Aim of the exercise | I would like every record reproduced exactly, with the pictures left out.

Dataset entries |
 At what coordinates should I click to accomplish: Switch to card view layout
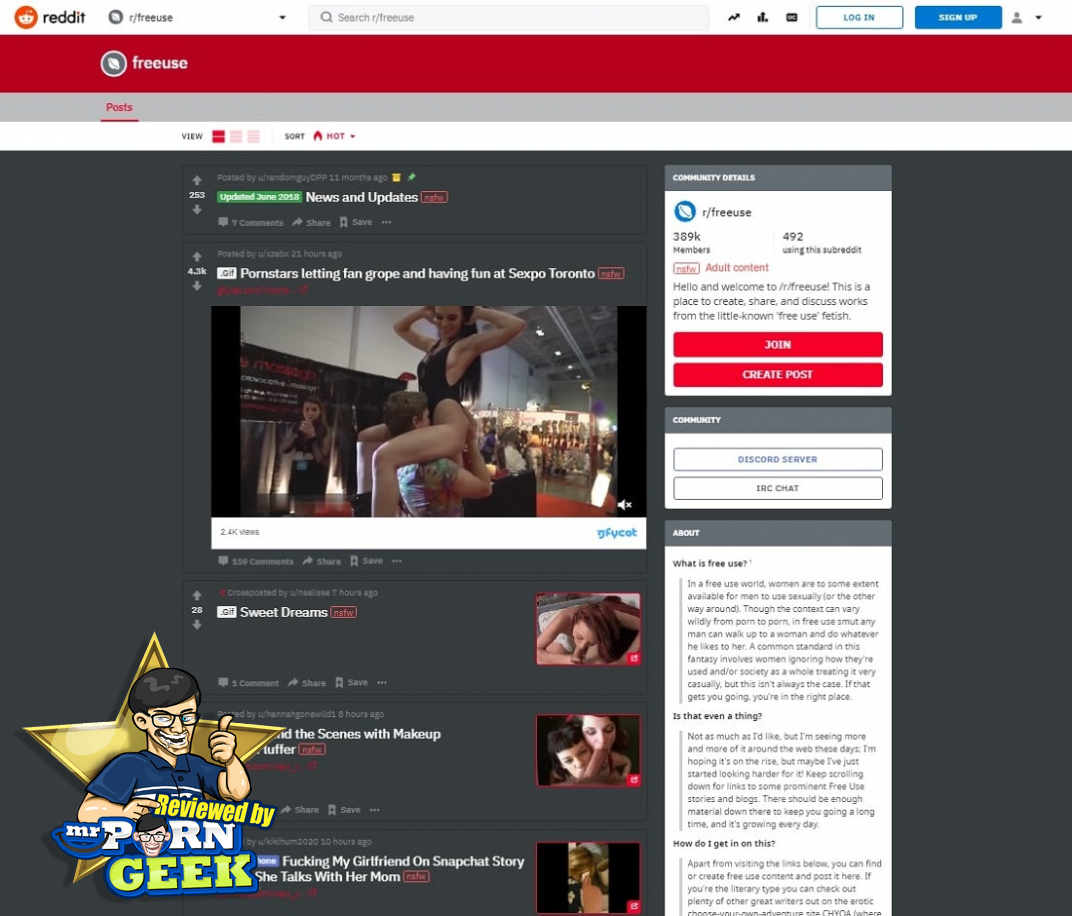pyautogui.click(x=218, y=136)
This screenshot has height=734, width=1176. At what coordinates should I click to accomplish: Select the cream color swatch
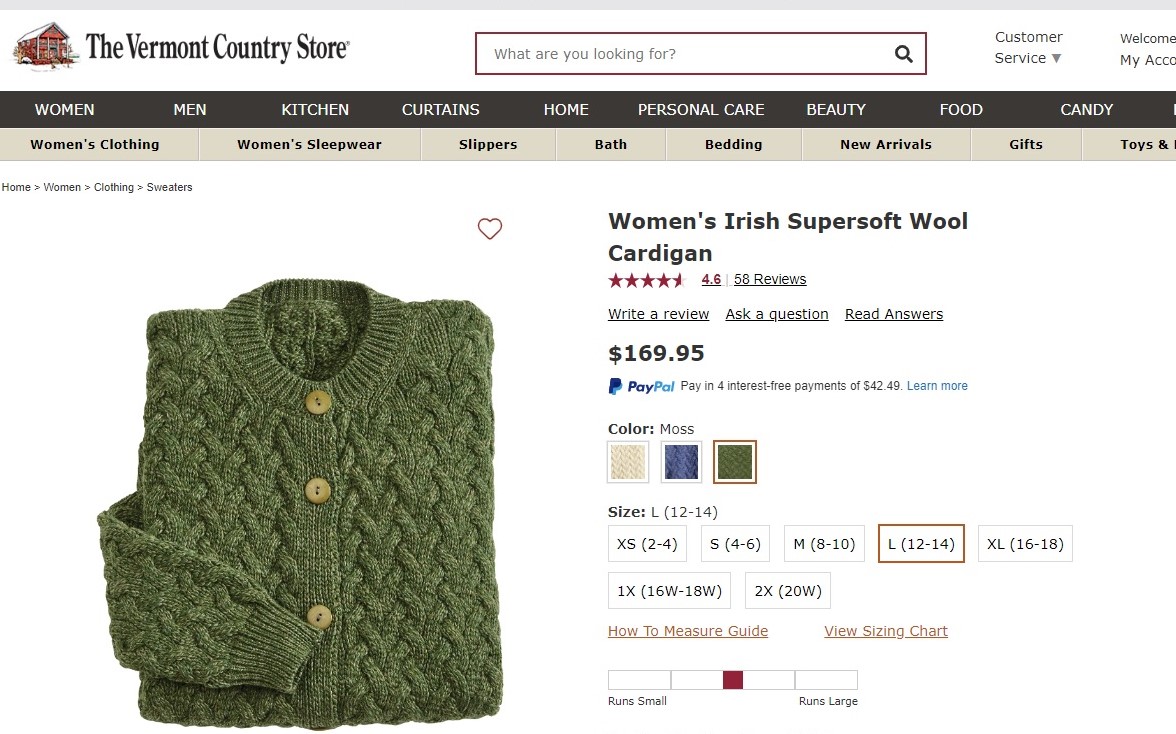tap(628, 462)
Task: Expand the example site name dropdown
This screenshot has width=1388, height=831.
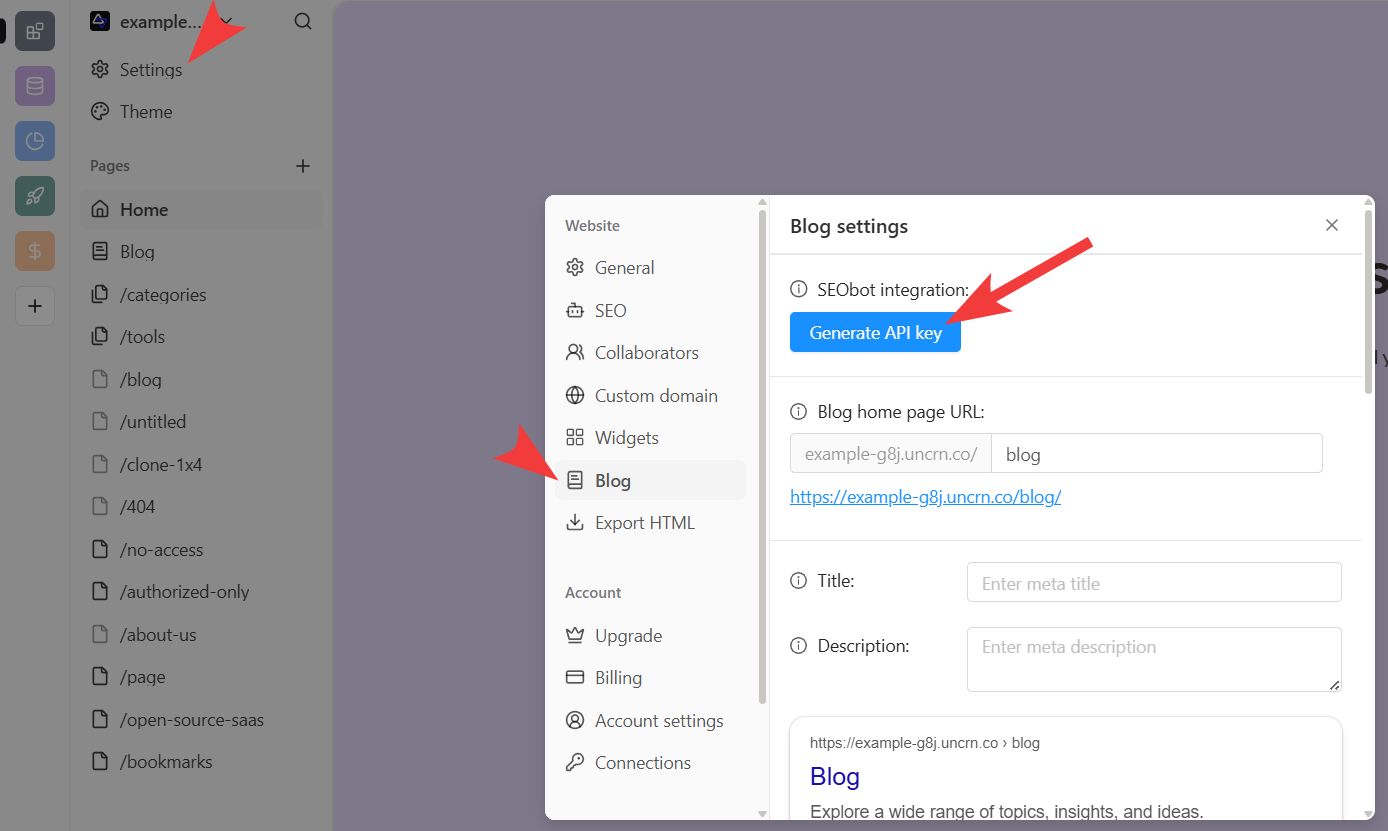Action: click(226, 21)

Solution to the problem |
 At what coordinates should I click to accomplish: Switch to card view layout
pyautogui.click(x=218, y=136)
This screenshot has height=734, width=1176. At what coordinates should I click to accomplish: Select the cream color swatch
tap(628, 462)
Task: Expand the example site name dropdown
This screenshot has width=1388, height=831.
Action: click(226, 21)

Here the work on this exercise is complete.